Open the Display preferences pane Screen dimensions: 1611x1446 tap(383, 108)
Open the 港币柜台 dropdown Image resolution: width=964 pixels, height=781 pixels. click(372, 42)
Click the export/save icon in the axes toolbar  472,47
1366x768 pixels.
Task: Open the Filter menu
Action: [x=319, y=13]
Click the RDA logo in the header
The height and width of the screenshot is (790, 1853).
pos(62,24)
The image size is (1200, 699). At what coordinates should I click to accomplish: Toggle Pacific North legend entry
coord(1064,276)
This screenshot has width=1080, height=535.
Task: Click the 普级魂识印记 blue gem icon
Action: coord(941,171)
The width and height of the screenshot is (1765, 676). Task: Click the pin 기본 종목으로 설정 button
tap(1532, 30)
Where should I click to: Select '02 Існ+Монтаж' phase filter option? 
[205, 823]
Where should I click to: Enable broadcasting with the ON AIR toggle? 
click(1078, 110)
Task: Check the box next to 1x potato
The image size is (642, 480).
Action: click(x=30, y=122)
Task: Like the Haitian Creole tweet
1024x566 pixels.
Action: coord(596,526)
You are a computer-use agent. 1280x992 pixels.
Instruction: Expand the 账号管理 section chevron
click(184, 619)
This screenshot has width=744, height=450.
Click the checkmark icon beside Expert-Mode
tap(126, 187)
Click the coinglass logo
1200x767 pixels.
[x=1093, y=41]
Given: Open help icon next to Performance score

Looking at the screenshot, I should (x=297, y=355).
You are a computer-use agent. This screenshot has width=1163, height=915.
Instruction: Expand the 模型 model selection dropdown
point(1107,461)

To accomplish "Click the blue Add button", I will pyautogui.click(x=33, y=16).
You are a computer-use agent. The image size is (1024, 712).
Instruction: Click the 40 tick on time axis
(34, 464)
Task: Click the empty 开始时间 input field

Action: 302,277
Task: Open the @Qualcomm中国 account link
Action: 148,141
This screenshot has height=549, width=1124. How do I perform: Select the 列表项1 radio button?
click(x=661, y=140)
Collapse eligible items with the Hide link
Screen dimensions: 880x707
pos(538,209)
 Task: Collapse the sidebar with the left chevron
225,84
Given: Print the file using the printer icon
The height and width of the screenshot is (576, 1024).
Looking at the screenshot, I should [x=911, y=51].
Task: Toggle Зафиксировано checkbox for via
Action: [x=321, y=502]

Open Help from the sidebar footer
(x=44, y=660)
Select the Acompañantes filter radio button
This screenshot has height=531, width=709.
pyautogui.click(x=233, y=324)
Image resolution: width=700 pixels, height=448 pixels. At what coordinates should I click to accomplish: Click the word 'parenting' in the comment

[DESCRIPTION OF THE TASK] After reading the data above, return it verbatim in full.

[YOUR SOLUTION]
Open the Display preferences pane Screen dimensions: 1611x1446 tap(383, 108)
Open the 港币柜台 dropdown Image resolution: width=964 pixels, height=781 pixels. click(372, 42)
Click the export/save icon in the axes toolbar  472,47
1366x768 pixels.
Task: Open the Filter menu
Action: [x=319, y=13]
Click the RDA logo in the header
The height and width of the screenshot is (790, 1853).
pos(62,24)
The image size is (1200, 699). At what coordinates should I click to accomplish: Toggle Pacific North legend entry
coord(1064,276)
This screenshot has width=1080, height=535.
Task: Click the 普级魂识印记 blue gem icon
Action: coord(941,171)
The width and height of the screenshot is (1765, 676). Task: Click the pin 기본 종목으로 설정 button
tap(1532, 30)
Where should I click to: Select '02 Існ+Монтаж' phase filter option? 
[205, 823]
Where should I click to: Enable broadcasting with the ON AIR toggle? 
click(1078, 110)
Task: Check the box next to 1x potato
The image size is (642, 480).
Action: click(x=30, y=122)
Task: Like the Haitian Creole tweet
1024x566 pixels.
Action: coord(596,526)
You are a computer-use agent. 1280x992 pixels.
Instruction: Expand the 账号管理 section chevron
click(184, 619)
This screenshot has width=744, height=450.
Click the checkmark icon beside Expert-Mode
tap(126, 187)
Click the coinglass logo
1200x767 pixels.
[x=1093, y=41]
Given: Open help icon next to Performance score

Looking at the screenshot, I should (x=297, y=355).
You are a computer-use agent. This screenshot has width=1163, height=915.
Instruction: Expand the 模型 model selection dropdown
point(1107,461)

To accomplish "Click the blue Add button", I will pyautogui.click(x=33, y=16).
You are a computer-use agent. The image size is (1024, 712).
Instruction: Click the 40 tick on time axis
(34, 464)
Task: Click the empty 开始时间 input field

Action: 302,277
Task: Open the @Qualcomm中国 account link
Action: 148,141
This screenshot has height=549, width=1124. How do I perform: Select the 列表项1 radio button?
click(x=661, y=140)
Collapse eligible items with the Hide link
Screen dimensions: 880x707
pos(538,209)
 Task: Collapse the sidebar with the left chevron
225,84
Given: Print the file using the printer icon
The height and width of the screenshot is (576, 1024).
Looking at the screenshot, I should [x=911, y=51].
Task: Toggle Зафиксировано checkbox for via
Action: [x=321, y=502]

Open Help from the sidebar footer
(x=44, y=660)
Select the Acompañantes filter radio button
This screenshot has height=531, width=709.
pyautogui.click(x=233, y=324)
Image resolution: width=700 pixels, height=448 pixels. At what coordinates should I click to accomplish: Click the word 'parenting' in the comment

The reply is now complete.